Russian court is poised to slap three social media giants, Facebook, Telegram and Twitter with fresh bout of fines amounting to almost $1 million, for refusing to delete prohibited content, Russian media report.
They are accused of ‘failure to delete information by the information resource’ under the law on information technology and information protection, that envisages a fine of up to eight million rubles as maximum sanction for this offense.
Russia’s media watchdog Roskomnadzor has been drawing up administrative protocols in relation to social networks and instant messengers that have not removed posts calling for unauthorized political actions in the country since February.
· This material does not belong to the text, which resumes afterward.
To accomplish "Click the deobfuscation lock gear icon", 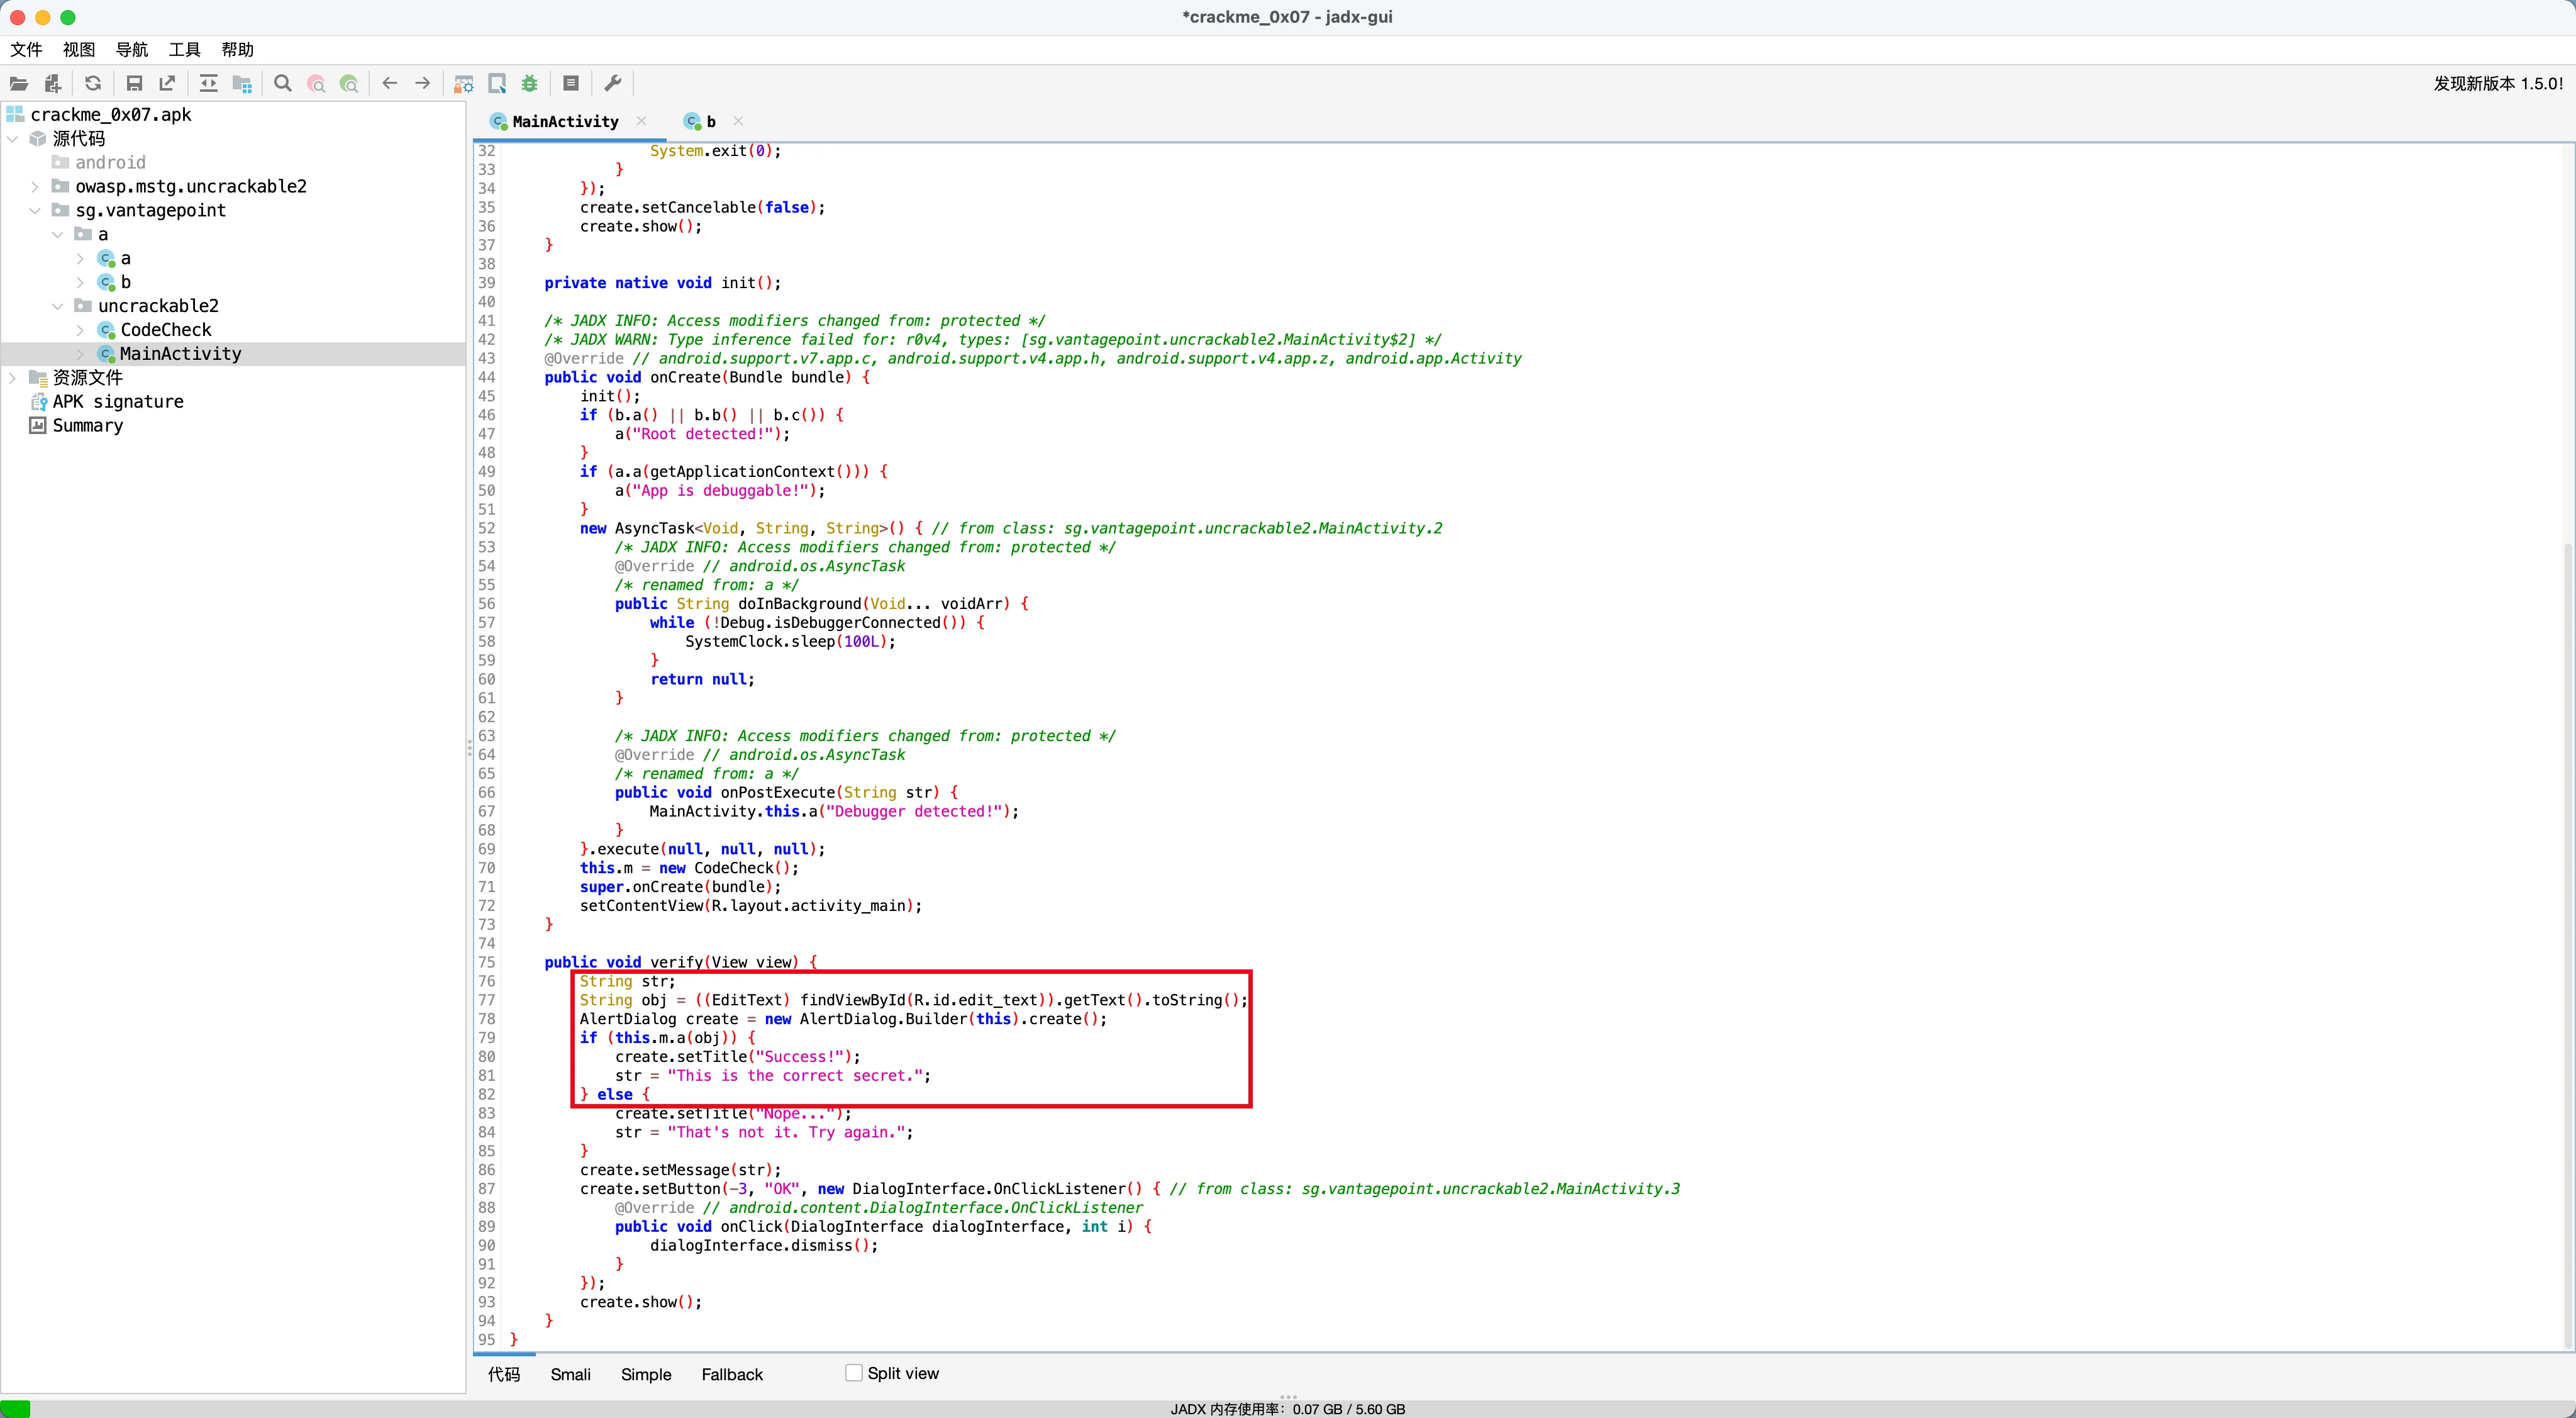I will (463, 84).

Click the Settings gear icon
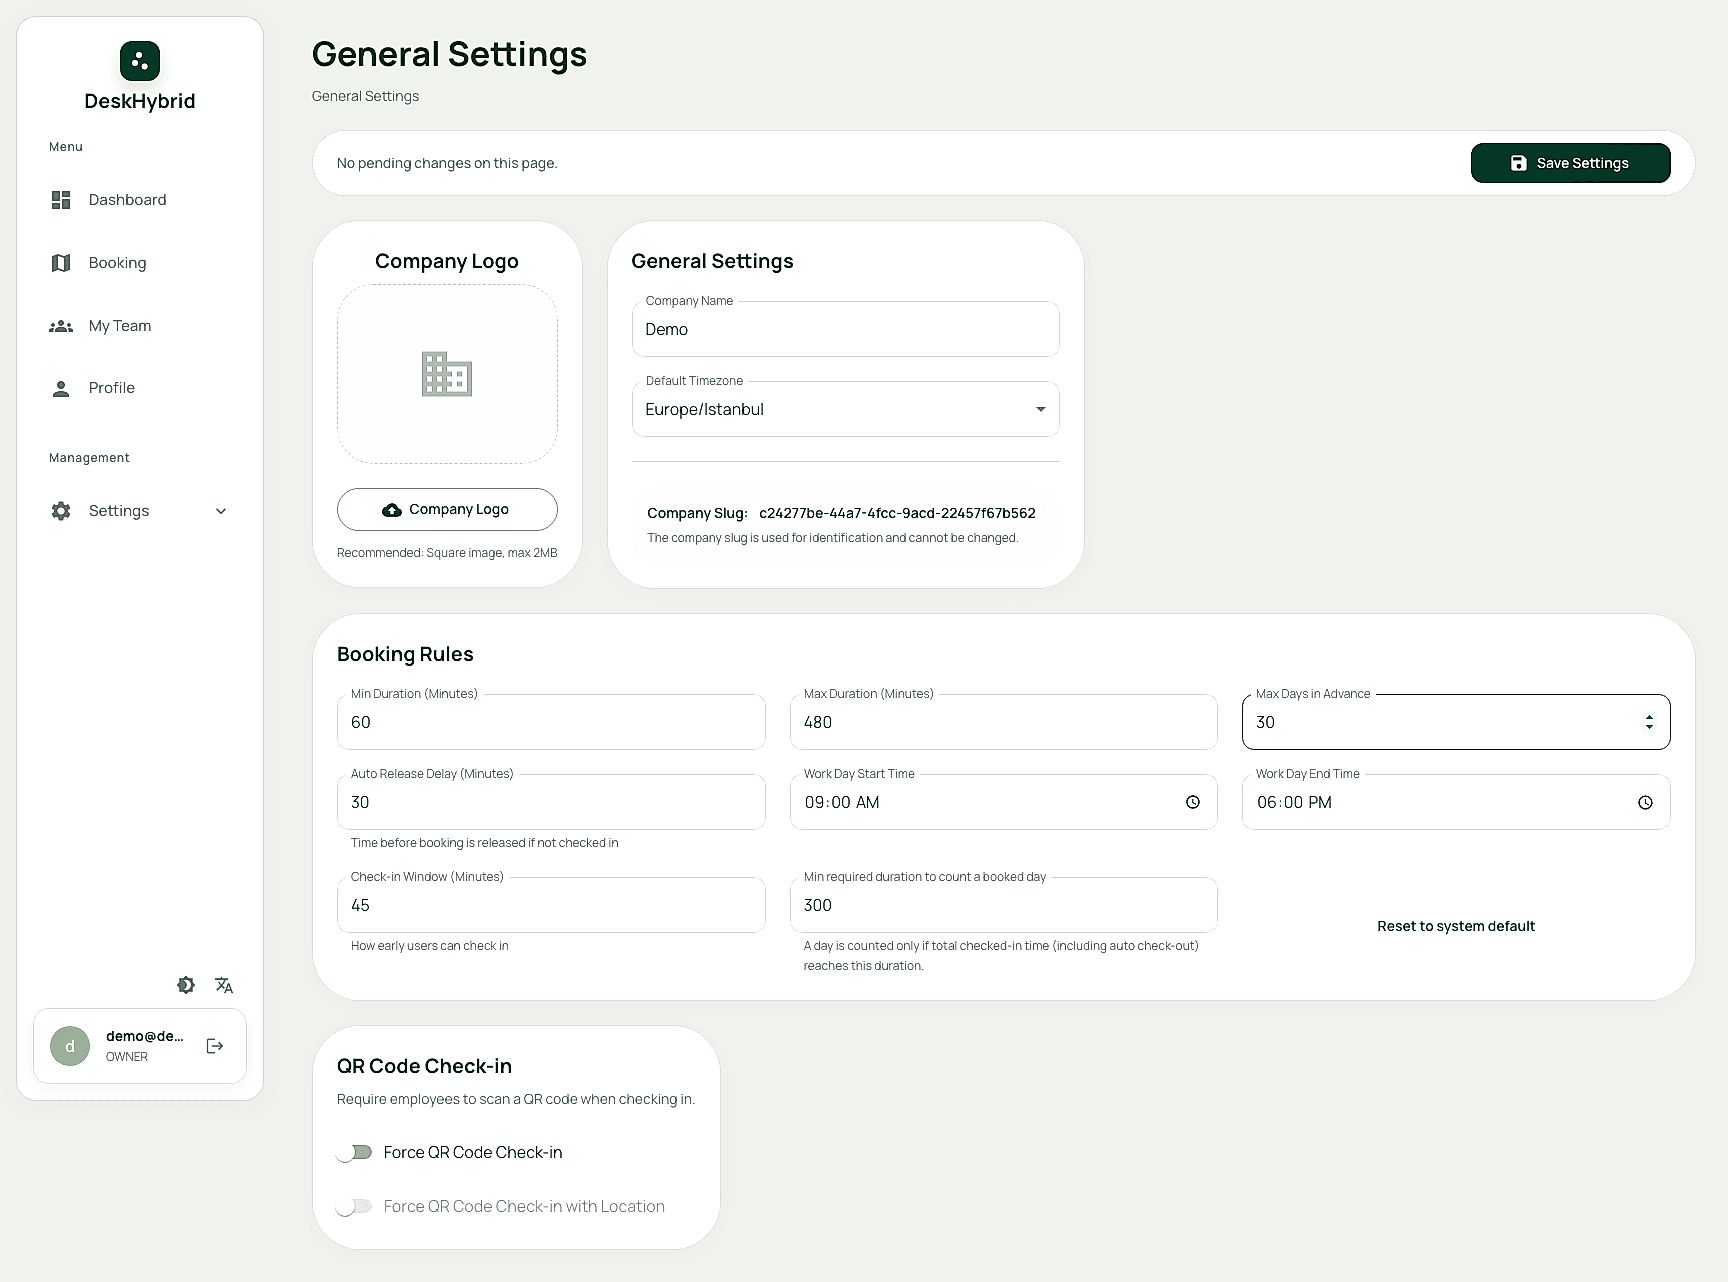[x=60, y=510]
After receiving five protocols against Facebook, two protocols against Twitter and two protocols in relation to Telegram drawn up under Part 4, Article 13.41 of the Code of Administrative Offenses of the Russian Federation, Moscow’s Tagansky district court scheduled hearings on September 14.
All three companies already face additional fines in Russia for the same violations- $549,231 for FB and $219,688 for Twitter and Telegram each $200K- and have not been eager to pay while Facebook tried to appeal it to no avail, so on total in 2021 so far, received $672,800 in court fines in Russia.
Facebook, Twitter and WhatsApp messaging service has been fined separately last month by the Russian authorities for failing to process Russian users’ private data within the country only.
When it comes to regulation of social media, Russian authorities has been increasingly watchful issuing many fines for a number of content violations since the beginning of 2021, while Russian President Vladimir Putin accused tech firms of being led only by their own best interests.